Over the next two months I followed the news. But on March 12, on the way back from Fatehpur Sikri, I read that India was suspending tourist visas.

I had less than three weeks left on my trip, but that last part was flying to Nepal, and back to Delhi for my flight home. No visa meant no admission back into India.

So I spent the next day cancelling hotels and flights in Nepal, and moving my flight home from March 31 to March 20. That would still give me one last stop in Varanasi.

Varanasi is the spiritual capital of India. The Ganges River (or Ganga as they call it) is very sacred in Hinduism.

There are 84 ghats (places with steps down). An early morning boat ride gave a good perspective. People were out bathing, doing laundry and chanting.

Open air cremation is considered the most auspicious way to release the soul from the body. About 80 bodies are cremated per day at two of the ghats.

Families are also gathered along the ghats for the funeral ceremonies that involve drumming.

Chai tea served in ‘disposable’ clay cups

Love the red carrots here. So sweet too!

But things started spinning faster and faster in the next few days, there was talk of airports closing, and I thought ‘this isn’t fun anymore’. So I moved my flight ahead ahead to March 17.

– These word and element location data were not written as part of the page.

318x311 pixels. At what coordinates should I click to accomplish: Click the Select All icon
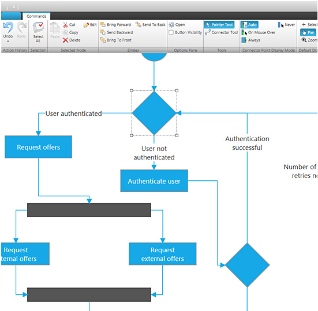(38, 27)
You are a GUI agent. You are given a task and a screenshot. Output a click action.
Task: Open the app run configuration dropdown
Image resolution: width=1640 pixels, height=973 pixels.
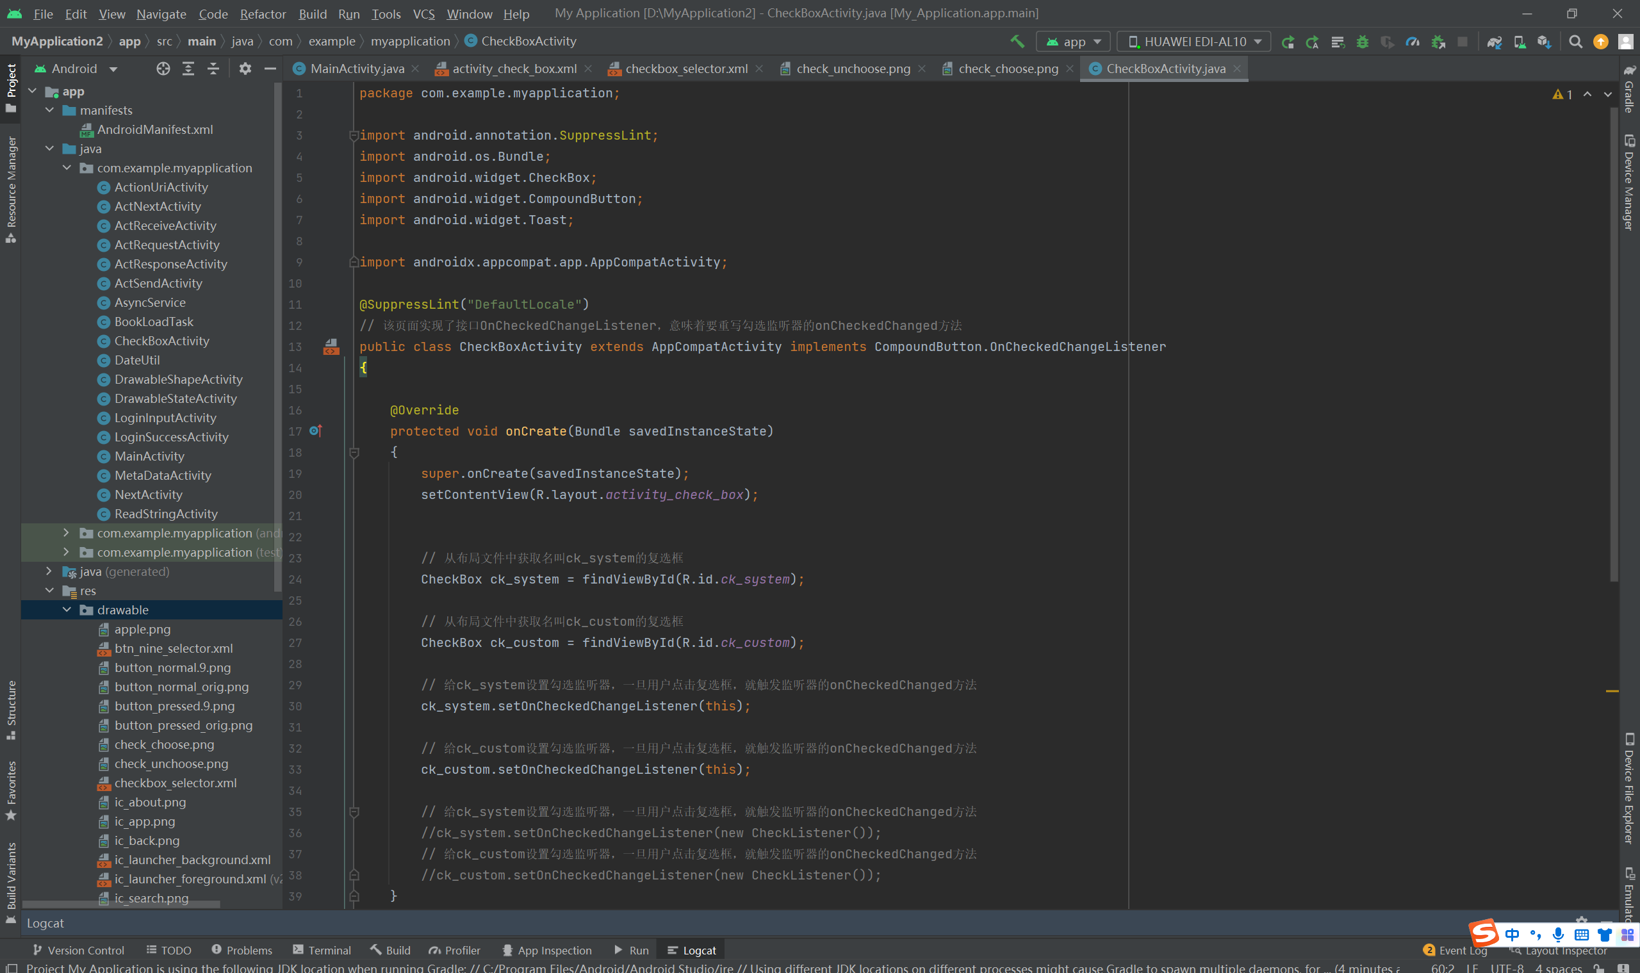point(1073,42)
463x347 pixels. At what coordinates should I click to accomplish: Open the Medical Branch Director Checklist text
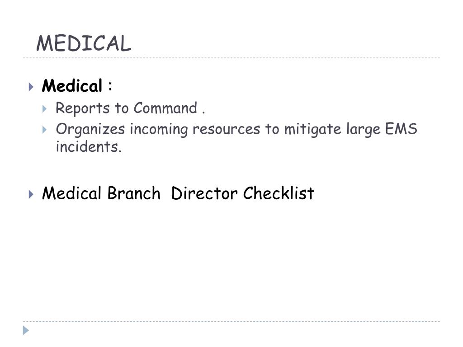click(x=178, y=193)
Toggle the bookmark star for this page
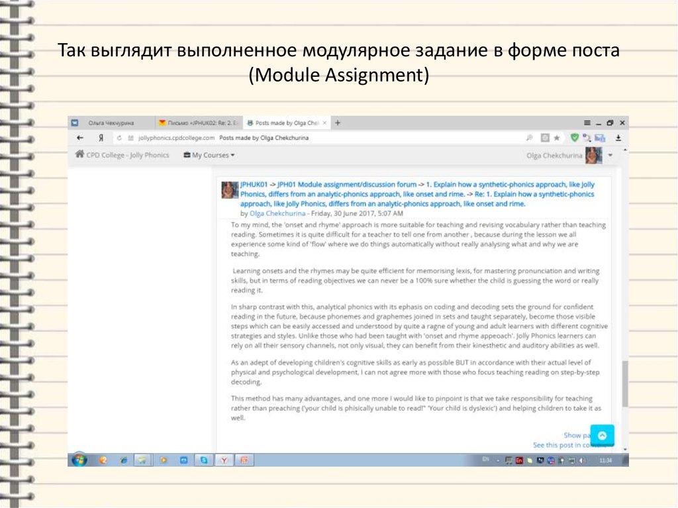 point(557,138)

As soon as I had the flight, I headed to the airport and flew Varanasi-Delhi-Hong Kong-Vancouver-Victoria. It was a 44 hour trip but I felt relieved to reach each step.

Hong Kong airport – 530 gates but no people….

And just in case, I brought the roll of toilet paper I’d been carrying around for 2.5 months…

Now it’s 14 days of self-isolation. Good chance to catch up on the jet lag, which for a 12 hour time change means my days and nights are reversed!

But then what?? I’ve spent seven months/year for the last four years traveling. But planning the next trip seems premature in these uncertain times.

I hope everyone is staying healthy, and I look forward to adding to this blog in the future.